Greater Geelong land sales outperforming Metropolitan Melbourne
NEW land sales volumes for Greater Geelong and Melbourne continue to fall as land availability tightens for the sixth month in a row.
New data looking at September from Red23, a specialist sales and marketing partner for land developments, medium density and mixed-use property development projects across Victoria, shows that land sales fell by over 30 per cent in July after increasing by 10 per cent in June.
Land availability fell 16 per cent in July whilst titled lots continue to make up approximately 10 per cent of all land availability, with the majority of titled lots located in Wyndham and Cardinia.
After the end of the Homebuilder Scheme, purchasers have switched to seeking land with longer title time frames.
Greater Geelong, with less than 150 land lots available had a 14.2 per cent increase in the median land price albeit the median land size remaining the same.
This is just one of the areas that Greater Geelong is robust and not surprisingly outperforming Metropolitan Melbourne in many ways.
In the short-term, demand will continue to outstrip supply in all markets despite prolonged restrictions.
The property market will remain strong particularly within the greenfield areas, as buying land or off the plan is an easier process than purchasing an established house during lockdown.
From April to July 2021, 64 per cent of land purchases had an anticipated title timeframe of quarter 2, 2022 (Q2.’22), 57 per cent was anticipated to title in quarter 3, 2022 (Q3.’22) and 45 per cent were anticipated to title in quarter 1, 2022 (Q1.’22).
Whilst this is a benefit to home buyers, rapid sales volumes in the last 12 months have depleted soon to title land and title timeframes are now pushing into quarter 3, 2033.
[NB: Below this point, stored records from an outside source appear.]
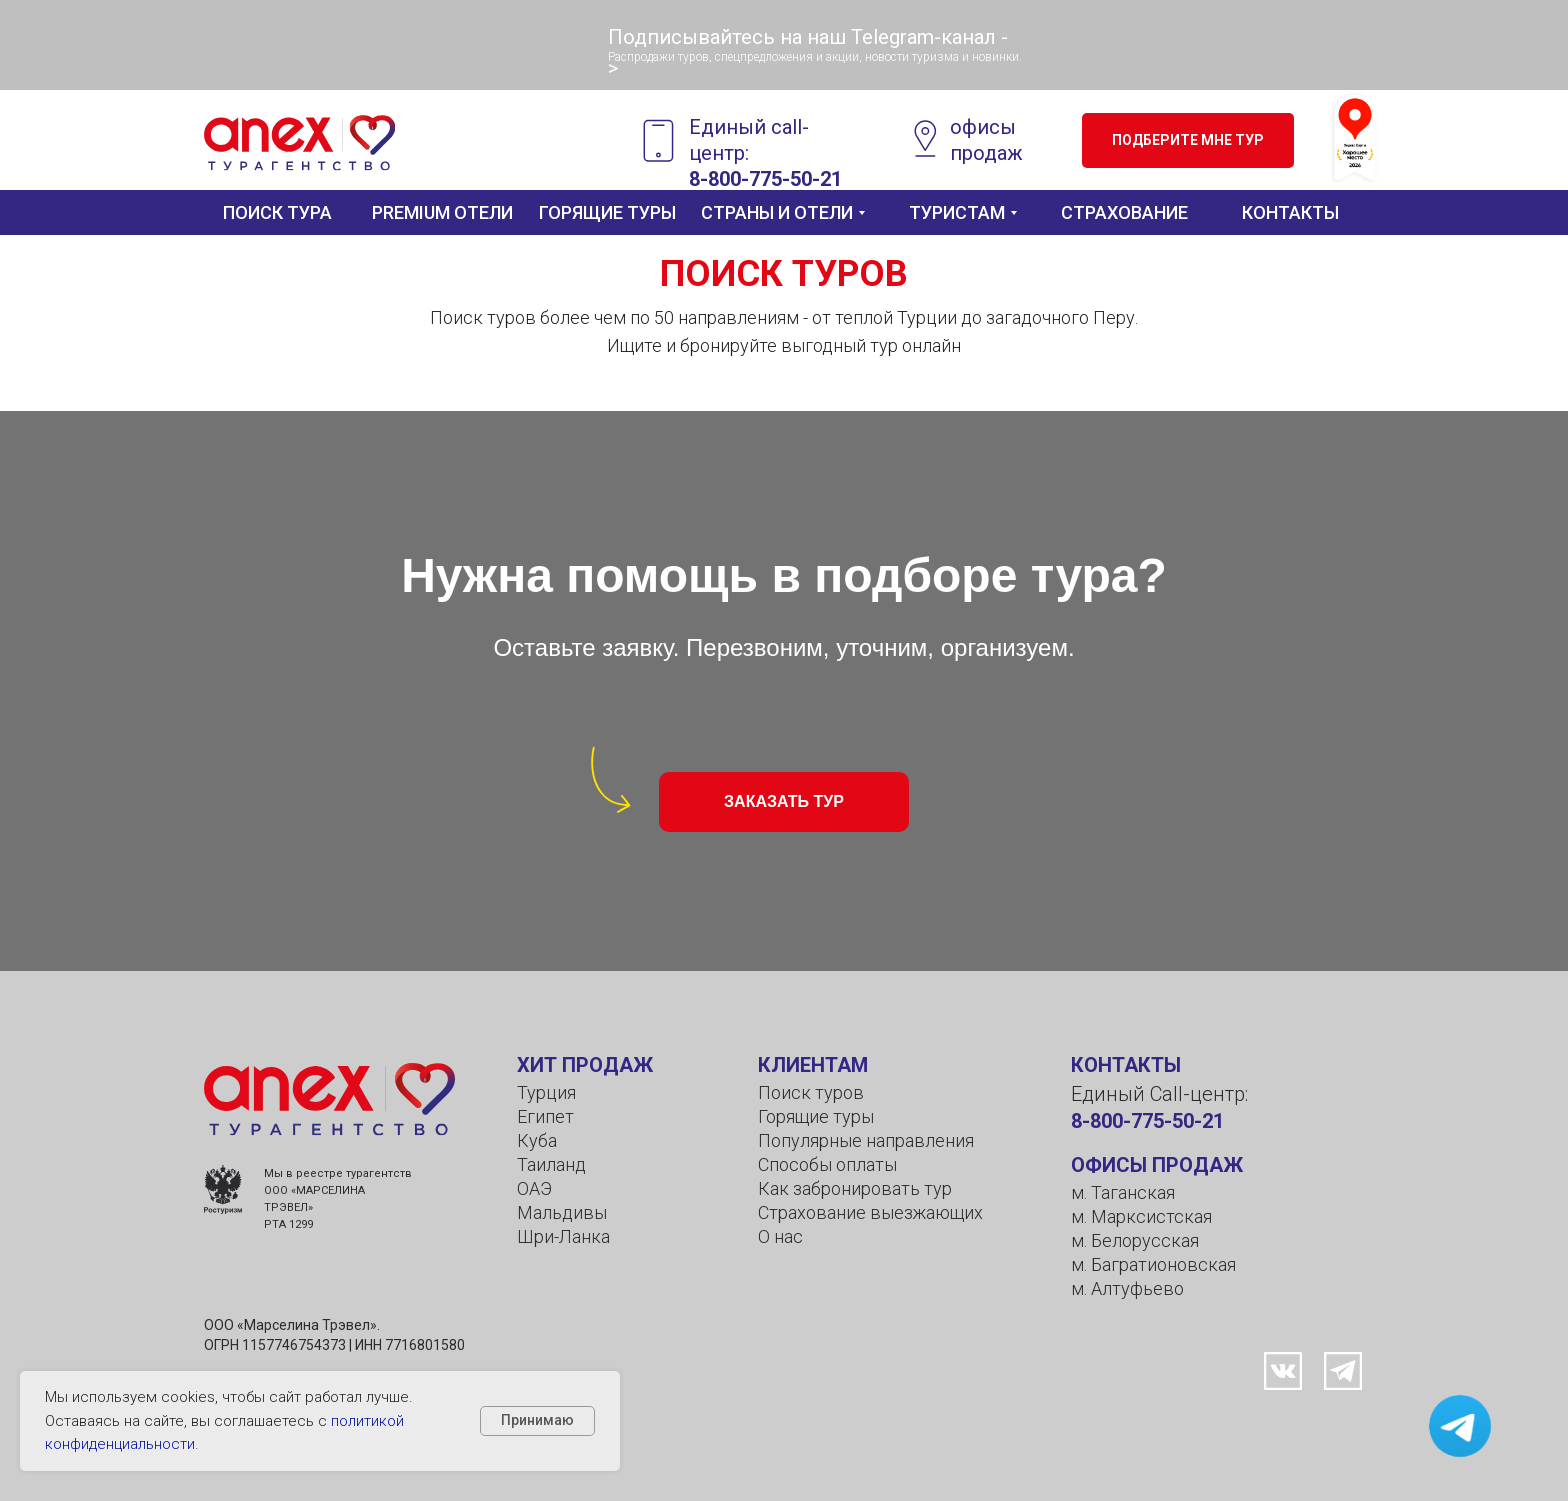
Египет (545, 1116)
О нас (780, 1236)
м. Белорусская (1135, 1240)
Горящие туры (816, 1116)
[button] (1188, 140)
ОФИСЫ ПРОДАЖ (1157, 1165)
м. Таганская (1123, 1192)
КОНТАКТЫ (1126, 1065)
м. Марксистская (1141, 1216)
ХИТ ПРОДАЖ (585, 1065)
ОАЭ (534, 1188)
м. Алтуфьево (1127, 1288)
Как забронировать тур (855, 1188)
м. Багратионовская (1153, 1264)
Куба (537, 1140)
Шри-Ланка (563, 1236)
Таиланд (551, 1164)
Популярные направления (866, 1140)
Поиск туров (811, 1092)
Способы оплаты (827, 1164)
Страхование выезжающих (870, 1212)
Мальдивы (562, 1212)
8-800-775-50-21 (1147, 1121)
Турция (546, 1092)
The longer timeframe is suitable for many homebuyers, particularly first home buyers and investors as they are able to purchase at today’s price and have more time to save and prepare for their house build.
With house and land prices increasing, the median house and land price across all the growth area municipalities start from $599,000 in the Mitchell Shire to $729,500 in the City of Casey.
Whilst these figures are favourable against established median house prices, affordability continues to become out of reach for many.
According to Domain’s First Home Buyer report (2021), it takes a couple between the age of 25 and 34 years within Melbourne over six years to save a 20 per cent deposit.
Whilst this number has not changed from 12 months ago; in 2016, couples would have been able to save for the deposit in just over five years, thus, building new is financially attractive to this demographic.
Furthermore, the report notes that in the western growth areas of Melbourne such as Wyndham and Melton, it will take approximately 55 to 60 months (4.6 to 5 years) to save for a 20 per cent deposit ($94,800 to $103,400).
In comparison, in Casey and Cardinia, it will take between 62 and 73 months (5.1 to 6 years) to save for a 20 per cent deposit ($106,000 to $125,000).
The metropolitan Melbourne median land price increased by 0.6 per cent this month to $329,000and the median land size remains steady.
Three of the eight growth area municipalities show a decrease in their median land price due to a decrease in the median land size and land stock shortages are also skewing the median land price.
Now more than ever we are seeing price differentiation in the median land price in all municipalities on a month-to-month basis due to the vulnerability of land availability in order to calculate the median land price.
Issues such as limited variety of land sizes easily skews the median land price.